Streptococcus mitis e Streptococcus oralis normalmente colonizam a boca humana, mas também podem causar infecções. S. mitis e S. oralis são causas comuns de doença invasiva, incluindo bacteremia, particularmente em pacientes imunocomprometidos. Como resultado, eles são patógenos primários para o desenvolvimento de endocardite infecciosa (EI). A resistência antibiótica em S. mitis e S. oralis está aumentando, resultando em menos opções de tratamento e necessitando de um entendimento mais profundo da fisiologia básica desses organismos. Apesar do seu significado, os genes que capacitam a S. mitis e S. oralis a proliferar na corrente sanguínea e nas válvulas cardíacas ainda não foram elucidados. Além disso, os isolados de infecção são mal representados nas análises de sequenciamento genômico, portanto não se sabe se essas linhagens possuem características únicas que aumentam sua capacidade de proliferar na corrente sanguínea e nas válvulas cardíacas. A ramificação é que alguns pacientes podem estar em maior risco de infecção com S. mitis ou S. oralis devido às cepas em seus microbiomas; a identificação destas características da cepa junto com os fatores de risco do paciente para ter estas cepas permitiria uma profilaxia mais eficaz e um tratamento mais rápido. A pesquisa aqui proposta utiliza abordagens de seqüenciamento genômico e mutagênese para investigar mecanismos genéticos de virulência nestas bactérias.
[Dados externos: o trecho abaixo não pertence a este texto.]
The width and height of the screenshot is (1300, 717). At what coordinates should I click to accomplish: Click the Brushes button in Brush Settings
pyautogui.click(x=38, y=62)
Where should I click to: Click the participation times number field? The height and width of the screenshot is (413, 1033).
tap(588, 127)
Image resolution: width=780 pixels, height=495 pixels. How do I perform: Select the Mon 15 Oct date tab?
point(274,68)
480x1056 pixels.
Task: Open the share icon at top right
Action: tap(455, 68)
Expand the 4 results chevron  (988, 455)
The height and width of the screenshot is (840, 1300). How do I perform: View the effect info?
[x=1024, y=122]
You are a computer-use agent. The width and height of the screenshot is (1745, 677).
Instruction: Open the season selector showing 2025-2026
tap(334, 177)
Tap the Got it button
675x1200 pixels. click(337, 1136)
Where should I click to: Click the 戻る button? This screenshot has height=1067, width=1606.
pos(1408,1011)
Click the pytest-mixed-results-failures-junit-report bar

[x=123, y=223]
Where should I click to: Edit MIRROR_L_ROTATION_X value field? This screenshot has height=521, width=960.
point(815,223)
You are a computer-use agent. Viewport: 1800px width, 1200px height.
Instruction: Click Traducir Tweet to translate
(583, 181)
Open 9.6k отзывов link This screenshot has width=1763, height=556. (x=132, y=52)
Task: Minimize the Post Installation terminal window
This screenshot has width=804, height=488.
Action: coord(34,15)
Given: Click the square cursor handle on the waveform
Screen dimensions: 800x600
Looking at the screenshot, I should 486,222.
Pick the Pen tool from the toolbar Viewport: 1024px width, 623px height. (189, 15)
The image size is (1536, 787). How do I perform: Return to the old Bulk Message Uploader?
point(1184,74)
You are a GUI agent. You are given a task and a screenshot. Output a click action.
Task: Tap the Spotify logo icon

No Objectivo 1, os isolados bacterémicos e endocardite obtidos a partir da recolha retrospectiva serão sequenciados e comparados com os isolados orais usando abordagens filogenómicas.
O Objectivo 1 aborda dois objectivos: A. Testar a hipótese de que características genéticas específicas estão associadas com S. mitis e S. oralis infecção. B. Definir diferenças genómicas entre S. mitis e S. oralis. As características dos pacientes também serão correlacionadas para determinar se o resultado da infecção está mais associado à virulência do organismo versus as características do hospedeiro.
A Objectivo 2 irá utilizar a mutagénese direccionada e a mutagénese de transposição com sequenciação (Tn-Seq) para identificar genes necessários para o crescimento de S. mitis e S. oralis no sangue e vegetações endocárdicas simuladas. Ao final, esses Aims irão esclarecer o que significa ser S. mitis ou S. oralis, potencialmente identificando genes ou fenótipos rapidamente discriminatórios para as duas espécies; determinar se existem linhagens de alto risco que são enriquecidas com características patogênicas e/ou de resistência a antibióticos; e começar a abordar se a infecciosidade é uma característica central do S. mitis. mitis e S. oralis, realçada pela variação de seqüência e transferência horizontal de genes, e/ou é a virulência mais dependente das características individuais do hospedeiro.
Public Health Relevance
Os estreptococos do grupo dos viridanos, particularmente Streptococcus mitis e S. oralis, estão entre as principais causas de bacteremia e endocardite infecciosa. Os mecanismos que estes colonizadores orais humanos normais utilizam para proliferar na corrente sanguínea e nas válvulas cardíacas são desconhecidos. A pesquisa aqui proposta utiliza sequenciamento genômico e abordagens de modelagem in vitro para investigar mecanismos genéticos de virulência nestas bactérias.